[start WORKING DATA]

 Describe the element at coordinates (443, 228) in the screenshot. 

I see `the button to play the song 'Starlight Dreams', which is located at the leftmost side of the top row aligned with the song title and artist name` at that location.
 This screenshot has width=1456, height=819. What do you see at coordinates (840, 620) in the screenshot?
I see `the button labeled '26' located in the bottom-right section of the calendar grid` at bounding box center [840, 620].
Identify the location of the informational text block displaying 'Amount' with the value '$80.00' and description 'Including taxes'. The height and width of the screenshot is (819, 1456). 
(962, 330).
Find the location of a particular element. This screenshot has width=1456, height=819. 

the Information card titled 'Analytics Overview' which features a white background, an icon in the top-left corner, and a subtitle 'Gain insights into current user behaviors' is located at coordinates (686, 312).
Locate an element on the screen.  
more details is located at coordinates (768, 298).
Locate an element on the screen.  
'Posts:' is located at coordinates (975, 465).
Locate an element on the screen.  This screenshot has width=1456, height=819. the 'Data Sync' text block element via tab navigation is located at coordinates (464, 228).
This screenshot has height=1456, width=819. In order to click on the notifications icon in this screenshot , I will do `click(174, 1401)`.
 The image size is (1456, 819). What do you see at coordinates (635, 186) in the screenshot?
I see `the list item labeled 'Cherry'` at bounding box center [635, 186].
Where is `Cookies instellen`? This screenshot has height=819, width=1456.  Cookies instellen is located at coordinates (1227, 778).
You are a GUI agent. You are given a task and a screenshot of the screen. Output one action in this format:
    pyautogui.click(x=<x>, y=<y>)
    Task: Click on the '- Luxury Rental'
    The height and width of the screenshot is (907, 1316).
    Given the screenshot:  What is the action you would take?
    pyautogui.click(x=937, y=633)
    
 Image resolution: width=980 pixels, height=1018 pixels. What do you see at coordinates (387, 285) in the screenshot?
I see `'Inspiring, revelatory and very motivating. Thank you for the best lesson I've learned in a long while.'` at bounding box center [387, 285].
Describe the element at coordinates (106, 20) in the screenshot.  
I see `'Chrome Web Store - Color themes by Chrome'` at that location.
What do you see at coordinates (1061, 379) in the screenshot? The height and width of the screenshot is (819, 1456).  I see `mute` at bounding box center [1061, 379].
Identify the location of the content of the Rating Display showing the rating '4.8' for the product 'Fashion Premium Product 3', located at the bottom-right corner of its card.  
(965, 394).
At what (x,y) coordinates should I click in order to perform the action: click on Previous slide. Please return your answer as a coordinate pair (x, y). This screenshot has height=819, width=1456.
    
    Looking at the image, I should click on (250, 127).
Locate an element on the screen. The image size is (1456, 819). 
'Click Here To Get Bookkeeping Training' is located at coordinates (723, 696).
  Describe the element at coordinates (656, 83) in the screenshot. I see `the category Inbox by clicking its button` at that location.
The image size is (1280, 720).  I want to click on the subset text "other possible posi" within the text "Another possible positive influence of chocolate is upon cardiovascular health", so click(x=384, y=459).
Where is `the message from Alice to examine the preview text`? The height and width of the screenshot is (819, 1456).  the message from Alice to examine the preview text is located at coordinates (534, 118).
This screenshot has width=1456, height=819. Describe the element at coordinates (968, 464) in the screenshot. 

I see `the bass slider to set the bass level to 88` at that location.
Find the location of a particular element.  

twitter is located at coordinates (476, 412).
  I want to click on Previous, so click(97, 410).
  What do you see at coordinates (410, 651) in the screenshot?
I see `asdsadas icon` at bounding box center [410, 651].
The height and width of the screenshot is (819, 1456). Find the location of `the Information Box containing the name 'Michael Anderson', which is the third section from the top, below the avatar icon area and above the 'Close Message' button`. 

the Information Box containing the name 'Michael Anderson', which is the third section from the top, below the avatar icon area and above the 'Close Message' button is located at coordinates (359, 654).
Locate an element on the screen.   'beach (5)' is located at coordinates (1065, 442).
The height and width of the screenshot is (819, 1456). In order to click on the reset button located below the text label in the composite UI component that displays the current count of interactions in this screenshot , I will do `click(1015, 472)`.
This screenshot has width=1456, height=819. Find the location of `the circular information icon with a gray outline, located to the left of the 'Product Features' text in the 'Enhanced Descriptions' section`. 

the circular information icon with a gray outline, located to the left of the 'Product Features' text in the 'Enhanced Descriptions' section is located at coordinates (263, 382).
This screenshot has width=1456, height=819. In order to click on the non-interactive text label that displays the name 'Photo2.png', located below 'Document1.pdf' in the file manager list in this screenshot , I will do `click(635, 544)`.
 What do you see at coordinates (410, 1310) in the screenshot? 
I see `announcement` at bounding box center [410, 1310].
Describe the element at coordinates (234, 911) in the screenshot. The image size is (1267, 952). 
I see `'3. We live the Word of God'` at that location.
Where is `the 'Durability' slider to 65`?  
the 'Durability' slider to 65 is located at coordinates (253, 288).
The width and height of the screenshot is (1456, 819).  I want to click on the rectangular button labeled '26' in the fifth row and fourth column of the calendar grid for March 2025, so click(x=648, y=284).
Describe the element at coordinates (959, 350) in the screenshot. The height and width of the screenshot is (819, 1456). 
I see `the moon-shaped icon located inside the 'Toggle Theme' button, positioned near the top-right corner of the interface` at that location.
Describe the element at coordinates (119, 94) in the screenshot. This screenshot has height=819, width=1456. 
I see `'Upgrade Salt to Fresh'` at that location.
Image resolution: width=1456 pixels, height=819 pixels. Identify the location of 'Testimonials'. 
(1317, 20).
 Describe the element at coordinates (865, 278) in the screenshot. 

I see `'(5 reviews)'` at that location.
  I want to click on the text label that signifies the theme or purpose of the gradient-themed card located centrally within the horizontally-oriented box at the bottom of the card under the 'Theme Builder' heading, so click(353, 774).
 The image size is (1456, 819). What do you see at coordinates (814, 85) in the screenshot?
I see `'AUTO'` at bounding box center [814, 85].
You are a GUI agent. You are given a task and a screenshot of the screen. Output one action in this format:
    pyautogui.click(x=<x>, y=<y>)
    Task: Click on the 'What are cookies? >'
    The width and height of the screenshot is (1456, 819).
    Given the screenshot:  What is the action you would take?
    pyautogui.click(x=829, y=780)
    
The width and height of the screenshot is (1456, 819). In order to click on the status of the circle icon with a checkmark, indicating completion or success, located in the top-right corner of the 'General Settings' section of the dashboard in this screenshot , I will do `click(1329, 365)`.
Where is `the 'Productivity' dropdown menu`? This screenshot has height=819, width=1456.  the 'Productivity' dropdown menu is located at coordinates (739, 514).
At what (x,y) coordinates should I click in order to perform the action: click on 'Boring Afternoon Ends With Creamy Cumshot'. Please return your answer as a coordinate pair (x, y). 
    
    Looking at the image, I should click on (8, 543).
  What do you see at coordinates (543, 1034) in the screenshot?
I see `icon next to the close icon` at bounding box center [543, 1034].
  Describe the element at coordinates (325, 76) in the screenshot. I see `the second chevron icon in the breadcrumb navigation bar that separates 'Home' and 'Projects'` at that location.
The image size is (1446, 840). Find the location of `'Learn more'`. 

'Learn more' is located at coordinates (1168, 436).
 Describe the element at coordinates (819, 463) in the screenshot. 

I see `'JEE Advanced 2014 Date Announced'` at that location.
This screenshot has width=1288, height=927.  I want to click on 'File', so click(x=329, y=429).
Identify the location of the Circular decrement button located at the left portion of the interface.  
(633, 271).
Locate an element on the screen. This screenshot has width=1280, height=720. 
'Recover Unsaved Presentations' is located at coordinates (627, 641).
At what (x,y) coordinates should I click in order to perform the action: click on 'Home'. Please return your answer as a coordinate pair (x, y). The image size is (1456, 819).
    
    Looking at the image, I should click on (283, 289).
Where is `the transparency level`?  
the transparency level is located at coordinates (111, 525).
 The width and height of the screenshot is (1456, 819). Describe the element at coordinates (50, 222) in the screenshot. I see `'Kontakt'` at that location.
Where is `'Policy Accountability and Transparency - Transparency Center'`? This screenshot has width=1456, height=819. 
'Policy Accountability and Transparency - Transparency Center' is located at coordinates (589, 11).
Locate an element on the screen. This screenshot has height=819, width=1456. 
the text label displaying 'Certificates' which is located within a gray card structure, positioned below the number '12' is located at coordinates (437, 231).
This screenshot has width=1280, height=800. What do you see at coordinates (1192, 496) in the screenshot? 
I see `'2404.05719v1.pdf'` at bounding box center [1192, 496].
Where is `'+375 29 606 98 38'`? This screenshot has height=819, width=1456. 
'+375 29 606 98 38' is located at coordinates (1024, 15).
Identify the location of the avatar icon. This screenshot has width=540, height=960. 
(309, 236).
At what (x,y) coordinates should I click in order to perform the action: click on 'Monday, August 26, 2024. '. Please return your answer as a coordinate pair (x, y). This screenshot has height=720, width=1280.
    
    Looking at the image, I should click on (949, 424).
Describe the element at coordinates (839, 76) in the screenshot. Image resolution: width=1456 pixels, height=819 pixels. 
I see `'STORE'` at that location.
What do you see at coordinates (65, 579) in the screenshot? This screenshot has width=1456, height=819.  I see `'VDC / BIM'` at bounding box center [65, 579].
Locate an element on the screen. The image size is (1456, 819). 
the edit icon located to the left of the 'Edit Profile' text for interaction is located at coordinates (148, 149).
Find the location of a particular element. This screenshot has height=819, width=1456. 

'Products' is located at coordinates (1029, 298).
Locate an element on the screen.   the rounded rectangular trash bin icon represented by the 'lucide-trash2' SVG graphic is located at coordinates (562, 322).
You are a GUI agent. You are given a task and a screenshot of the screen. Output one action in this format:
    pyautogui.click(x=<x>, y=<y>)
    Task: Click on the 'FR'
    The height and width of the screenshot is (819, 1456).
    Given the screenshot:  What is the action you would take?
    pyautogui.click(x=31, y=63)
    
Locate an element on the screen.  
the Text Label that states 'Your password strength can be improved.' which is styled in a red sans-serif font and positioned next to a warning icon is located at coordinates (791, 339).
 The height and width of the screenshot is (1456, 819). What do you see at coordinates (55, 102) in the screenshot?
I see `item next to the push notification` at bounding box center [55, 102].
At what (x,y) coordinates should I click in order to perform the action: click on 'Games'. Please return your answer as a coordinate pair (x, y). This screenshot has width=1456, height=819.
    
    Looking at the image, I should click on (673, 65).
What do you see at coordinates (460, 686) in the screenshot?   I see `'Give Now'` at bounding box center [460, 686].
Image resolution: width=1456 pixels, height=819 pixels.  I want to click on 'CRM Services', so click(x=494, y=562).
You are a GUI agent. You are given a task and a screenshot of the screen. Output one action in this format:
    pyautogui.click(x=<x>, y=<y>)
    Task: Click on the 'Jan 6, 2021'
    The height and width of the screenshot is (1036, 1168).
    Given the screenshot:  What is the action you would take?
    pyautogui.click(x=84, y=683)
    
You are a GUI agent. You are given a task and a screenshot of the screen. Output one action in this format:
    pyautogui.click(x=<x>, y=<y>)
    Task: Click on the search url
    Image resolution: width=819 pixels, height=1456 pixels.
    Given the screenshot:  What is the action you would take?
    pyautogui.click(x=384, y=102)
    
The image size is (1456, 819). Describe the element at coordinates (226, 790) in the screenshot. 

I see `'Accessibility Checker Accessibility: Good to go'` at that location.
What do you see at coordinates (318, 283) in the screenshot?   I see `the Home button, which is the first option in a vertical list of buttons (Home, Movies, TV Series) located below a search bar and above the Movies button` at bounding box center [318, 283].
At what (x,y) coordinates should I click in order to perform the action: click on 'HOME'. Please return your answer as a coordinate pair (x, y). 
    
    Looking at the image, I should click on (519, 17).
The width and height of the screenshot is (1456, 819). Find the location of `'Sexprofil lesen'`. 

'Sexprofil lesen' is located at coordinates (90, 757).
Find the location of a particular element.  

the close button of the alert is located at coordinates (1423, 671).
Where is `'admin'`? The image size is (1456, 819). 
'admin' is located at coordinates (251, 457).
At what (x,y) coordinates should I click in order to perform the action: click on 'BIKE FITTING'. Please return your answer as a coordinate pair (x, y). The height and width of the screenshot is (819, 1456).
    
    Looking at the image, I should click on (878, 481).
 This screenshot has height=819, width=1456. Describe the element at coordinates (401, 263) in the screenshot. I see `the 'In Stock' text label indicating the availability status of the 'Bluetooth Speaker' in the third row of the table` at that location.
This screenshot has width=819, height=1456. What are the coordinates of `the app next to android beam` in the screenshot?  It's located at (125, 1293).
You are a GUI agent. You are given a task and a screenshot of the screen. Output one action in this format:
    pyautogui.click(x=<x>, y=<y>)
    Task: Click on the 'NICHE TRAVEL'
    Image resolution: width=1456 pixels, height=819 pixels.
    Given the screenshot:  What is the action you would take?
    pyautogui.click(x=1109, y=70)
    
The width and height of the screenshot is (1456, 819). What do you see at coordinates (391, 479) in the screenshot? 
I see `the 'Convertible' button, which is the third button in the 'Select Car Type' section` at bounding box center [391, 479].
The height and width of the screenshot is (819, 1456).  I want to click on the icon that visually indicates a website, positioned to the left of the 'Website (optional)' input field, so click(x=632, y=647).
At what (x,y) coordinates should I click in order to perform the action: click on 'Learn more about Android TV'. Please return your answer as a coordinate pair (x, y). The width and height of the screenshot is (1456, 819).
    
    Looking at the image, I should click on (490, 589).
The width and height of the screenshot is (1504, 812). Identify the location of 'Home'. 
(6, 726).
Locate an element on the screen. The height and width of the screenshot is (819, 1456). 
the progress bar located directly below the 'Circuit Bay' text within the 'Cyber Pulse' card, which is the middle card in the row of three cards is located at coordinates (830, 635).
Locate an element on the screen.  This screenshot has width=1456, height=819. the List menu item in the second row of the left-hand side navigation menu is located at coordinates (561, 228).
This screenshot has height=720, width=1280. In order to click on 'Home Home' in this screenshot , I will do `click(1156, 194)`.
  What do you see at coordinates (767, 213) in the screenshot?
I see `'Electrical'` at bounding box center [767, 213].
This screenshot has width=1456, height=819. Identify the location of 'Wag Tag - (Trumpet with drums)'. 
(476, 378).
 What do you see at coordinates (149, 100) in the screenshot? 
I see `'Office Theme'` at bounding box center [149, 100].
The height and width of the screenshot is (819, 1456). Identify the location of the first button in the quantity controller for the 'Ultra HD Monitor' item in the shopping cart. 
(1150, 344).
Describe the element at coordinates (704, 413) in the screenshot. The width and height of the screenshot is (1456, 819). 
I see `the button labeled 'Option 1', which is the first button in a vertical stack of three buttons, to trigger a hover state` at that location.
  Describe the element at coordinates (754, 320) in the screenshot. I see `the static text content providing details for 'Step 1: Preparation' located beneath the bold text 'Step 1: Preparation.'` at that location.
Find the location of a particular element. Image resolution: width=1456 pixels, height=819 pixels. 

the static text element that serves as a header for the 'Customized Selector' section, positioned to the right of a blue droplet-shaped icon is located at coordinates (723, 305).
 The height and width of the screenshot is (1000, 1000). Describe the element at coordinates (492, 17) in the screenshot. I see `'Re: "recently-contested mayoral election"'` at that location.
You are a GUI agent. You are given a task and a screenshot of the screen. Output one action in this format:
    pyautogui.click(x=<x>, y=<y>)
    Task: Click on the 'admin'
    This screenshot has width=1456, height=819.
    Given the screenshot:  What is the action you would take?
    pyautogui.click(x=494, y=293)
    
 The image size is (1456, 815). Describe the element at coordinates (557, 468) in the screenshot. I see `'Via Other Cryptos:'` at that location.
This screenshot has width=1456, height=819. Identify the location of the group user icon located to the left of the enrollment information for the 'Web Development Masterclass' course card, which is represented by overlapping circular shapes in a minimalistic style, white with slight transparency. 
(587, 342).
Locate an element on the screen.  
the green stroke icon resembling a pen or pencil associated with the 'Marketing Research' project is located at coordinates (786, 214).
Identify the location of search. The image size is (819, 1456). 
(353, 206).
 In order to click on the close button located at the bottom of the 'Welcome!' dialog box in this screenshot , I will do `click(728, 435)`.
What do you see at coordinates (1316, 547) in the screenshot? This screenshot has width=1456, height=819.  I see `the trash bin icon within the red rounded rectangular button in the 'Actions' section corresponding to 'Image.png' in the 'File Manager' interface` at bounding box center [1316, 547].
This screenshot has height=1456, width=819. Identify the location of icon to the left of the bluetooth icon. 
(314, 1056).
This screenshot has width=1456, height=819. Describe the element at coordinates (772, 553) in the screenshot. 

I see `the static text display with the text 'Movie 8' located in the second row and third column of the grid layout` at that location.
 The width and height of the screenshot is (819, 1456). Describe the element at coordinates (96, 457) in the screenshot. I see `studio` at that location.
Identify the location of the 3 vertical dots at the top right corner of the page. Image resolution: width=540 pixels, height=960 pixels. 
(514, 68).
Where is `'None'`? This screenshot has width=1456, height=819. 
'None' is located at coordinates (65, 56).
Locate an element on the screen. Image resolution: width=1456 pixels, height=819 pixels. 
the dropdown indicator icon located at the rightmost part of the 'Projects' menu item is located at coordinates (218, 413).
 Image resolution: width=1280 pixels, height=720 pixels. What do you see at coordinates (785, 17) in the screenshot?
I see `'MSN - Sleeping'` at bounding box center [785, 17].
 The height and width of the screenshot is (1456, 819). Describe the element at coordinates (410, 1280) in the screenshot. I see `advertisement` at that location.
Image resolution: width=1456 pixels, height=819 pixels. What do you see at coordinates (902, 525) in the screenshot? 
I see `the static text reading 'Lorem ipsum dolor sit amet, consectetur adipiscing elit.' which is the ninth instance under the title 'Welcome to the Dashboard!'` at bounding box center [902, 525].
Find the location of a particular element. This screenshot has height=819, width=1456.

[end WORKING DATA]

- SHORT EXERCISE -
Please retype the stretch of lines from the one containing "Locate an element on the screen. The height" through the one containing "This screenshot has height=720, width=1280. In" with no changes.

- ANSWER TO THIS PROBLEM -
Locate an element on the screen. The height and width of the screenshot is (819, 1456). 
the progress bar located directly below the 'Circuit Bay' text within the 'Cyber Pulse' card, which is the middle card in the row of three cards is located at coordinates (830, 635).
Locate an element on the screen.  This screenshot has width=1456, height=819. the List menu item in the second row of the left-hand side navigation menu is located at coordinates (561, 228).
This screenshot has height=720, width=1280. In order to click on 'Home Home' in this screenshot , I will do `click(1156, 194)`.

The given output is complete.